Tongue-in-cheek campaign targets social networking site.
Social networking giant Myspace.com has become the latest company targeted by a "month of bugs" project.
The project is officially known as the "Month of MySpace Bugs, Yuss! " or MOMBY for short. The project is run by a pair of security researchers using the aliases "Mondo Armando" and "Müstachio."
Previous "months of bugs" have targeted everything from Mac OS X to PHP. As the name suggests, the projects aim to disclose a new vulnerability every day for an entire month. This latest effort, however, takes as many swipes at other "month of bugs" projects as the target itself.
"Months of Bug are annoying, so rather than suffering through another, we figured it'd be better to just create our own where we could at least direct the content a little," said Mondo Armando in the "official announcement" of the project.
The pair decided on targeting Myspace for a variety or reasons, including both its substantial user base and, they say, because "Months of Bugs are whiny, attention-seeking ploys for acceptance.
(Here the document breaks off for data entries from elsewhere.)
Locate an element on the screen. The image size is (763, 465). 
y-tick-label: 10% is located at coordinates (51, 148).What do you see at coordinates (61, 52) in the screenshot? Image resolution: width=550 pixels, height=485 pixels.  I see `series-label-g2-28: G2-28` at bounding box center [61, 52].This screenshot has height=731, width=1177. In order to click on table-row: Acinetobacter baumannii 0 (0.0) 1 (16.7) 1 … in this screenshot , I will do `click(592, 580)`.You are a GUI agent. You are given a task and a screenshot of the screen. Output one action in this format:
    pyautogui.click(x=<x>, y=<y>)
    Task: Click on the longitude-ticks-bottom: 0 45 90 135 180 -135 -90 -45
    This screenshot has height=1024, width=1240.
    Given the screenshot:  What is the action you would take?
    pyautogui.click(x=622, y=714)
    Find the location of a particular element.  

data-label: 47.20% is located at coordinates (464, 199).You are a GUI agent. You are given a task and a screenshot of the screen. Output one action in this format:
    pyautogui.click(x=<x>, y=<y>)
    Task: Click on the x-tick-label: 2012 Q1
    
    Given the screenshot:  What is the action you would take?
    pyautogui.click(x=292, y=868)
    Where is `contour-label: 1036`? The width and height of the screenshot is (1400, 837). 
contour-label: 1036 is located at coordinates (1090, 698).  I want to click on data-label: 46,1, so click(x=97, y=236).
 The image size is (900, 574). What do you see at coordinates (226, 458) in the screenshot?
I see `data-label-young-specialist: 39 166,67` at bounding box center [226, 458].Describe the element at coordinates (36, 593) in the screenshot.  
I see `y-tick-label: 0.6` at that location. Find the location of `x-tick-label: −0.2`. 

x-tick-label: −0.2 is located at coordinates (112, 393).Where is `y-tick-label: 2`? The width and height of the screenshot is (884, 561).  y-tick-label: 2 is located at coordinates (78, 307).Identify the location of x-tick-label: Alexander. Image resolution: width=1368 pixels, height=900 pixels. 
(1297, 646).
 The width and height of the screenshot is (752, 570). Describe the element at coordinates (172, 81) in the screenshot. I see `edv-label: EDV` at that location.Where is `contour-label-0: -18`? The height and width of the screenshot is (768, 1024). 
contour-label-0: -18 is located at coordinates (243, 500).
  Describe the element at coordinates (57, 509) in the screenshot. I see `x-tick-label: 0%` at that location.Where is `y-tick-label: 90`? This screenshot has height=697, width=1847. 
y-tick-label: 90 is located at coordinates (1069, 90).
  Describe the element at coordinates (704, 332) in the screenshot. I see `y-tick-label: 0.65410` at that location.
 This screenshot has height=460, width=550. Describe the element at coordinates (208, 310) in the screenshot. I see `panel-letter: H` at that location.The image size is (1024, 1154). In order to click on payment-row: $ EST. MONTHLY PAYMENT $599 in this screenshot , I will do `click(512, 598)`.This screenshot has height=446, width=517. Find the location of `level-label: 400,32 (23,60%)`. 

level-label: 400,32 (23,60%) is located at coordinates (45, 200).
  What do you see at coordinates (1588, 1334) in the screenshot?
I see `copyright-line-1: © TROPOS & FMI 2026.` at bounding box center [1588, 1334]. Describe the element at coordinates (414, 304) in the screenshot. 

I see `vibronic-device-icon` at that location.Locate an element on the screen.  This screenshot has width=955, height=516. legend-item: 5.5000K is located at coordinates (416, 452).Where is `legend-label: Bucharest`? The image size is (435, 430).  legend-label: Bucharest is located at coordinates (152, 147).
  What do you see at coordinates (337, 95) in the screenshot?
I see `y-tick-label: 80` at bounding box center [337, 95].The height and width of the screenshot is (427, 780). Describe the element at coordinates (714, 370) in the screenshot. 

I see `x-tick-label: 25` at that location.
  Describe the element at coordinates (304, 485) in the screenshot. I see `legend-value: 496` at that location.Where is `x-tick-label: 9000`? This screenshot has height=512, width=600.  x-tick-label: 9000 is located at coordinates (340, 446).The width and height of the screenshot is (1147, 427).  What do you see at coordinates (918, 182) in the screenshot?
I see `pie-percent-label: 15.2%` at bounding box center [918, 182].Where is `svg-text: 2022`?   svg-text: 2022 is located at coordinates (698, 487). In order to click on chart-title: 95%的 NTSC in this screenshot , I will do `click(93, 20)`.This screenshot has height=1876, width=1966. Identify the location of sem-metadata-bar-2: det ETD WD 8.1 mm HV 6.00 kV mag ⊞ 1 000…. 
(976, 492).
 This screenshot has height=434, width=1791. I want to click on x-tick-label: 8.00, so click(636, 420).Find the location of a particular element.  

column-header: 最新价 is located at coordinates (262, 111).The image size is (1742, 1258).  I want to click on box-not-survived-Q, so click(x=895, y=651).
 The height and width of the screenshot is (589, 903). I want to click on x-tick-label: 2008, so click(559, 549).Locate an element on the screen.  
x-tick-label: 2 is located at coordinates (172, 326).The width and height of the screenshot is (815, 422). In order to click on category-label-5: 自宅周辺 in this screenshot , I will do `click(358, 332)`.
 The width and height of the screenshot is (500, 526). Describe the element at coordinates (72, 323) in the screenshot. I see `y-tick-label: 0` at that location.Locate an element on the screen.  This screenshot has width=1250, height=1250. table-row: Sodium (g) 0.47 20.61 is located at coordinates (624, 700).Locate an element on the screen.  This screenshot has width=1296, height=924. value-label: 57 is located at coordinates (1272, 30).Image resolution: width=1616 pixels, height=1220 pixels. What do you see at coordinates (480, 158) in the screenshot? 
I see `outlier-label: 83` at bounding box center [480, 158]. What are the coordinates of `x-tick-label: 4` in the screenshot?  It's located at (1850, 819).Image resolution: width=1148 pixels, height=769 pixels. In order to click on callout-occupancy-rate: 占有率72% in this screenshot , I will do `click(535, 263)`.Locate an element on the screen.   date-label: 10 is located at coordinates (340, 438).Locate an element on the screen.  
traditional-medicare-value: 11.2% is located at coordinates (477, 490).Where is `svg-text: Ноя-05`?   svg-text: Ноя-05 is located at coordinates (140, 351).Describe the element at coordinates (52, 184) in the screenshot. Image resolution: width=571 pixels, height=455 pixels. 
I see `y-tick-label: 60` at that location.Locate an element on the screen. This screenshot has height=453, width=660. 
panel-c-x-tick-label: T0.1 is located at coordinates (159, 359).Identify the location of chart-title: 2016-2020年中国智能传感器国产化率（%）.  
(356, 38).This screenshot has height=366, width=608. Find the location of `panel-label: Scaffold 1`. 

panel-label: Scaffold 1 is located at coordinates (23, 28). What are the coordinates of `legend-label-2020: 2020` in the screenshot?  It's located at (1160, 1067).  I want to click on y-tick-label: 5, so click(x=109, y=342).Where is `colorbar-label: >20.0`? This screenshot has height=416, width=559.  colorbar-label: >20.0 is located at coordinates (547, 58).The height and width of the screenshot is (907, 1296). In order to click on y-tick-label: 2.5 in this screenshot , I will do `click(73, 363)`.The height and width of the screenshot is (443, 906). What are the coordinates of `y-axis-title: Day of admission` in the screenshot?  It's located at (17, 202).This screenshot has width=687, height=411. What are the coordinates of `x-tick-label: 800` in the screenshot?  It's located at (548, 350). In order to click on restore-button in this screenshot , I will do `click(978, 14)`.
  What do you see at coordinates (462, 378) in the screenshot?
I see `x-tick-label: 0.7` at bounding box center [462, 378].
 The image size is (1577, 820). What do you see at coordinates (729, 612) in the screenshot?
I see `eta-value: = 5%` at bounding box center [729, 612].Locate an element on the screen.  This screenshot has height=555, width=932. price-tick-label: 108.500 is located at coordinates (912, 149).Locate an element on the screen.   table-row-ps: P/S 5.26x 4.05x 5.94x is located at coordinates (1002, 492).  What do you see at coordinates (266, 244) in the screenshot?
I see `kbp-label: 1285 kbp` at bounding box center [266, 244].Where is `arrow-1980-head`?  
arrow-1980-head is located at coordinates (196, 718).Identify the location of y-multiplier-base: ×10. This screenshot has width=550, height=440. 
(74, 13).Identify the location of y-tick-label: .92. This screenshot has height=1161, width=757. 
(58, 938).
Myspace's design use is to enable whiny, attention-seeking ploys for acceptance."
The project will take place in April and will be run from a special LiveJournal blog, or at an alternate site should the account be revoked by LiveJournal owner SixApart.
"Most of what we intend to publish are silly XSS/misleading CSS style bugs that Myspace users may actually be able to use for a little while, and that involve only Myspace.com stuff," wrote Armando.
The pair is also asking fellow researchers to contribute their own bugs to MOMBY, requesting details and working proof-of-concept samples.
Mondo Armando and Müstachio may not need to search too hard for content in the first few days. On Monday both F-Secure and Sunbelt Software alerted users to a pair of security hazards currently making the rounds on Myspace.
One bug, according to F-Secure, uses a QuickTime vulnerability to steal user information. The other attack uses fake MySpace profile pages to trick users into downloading adware programs disguised as video plug-ins, said Sunbelt.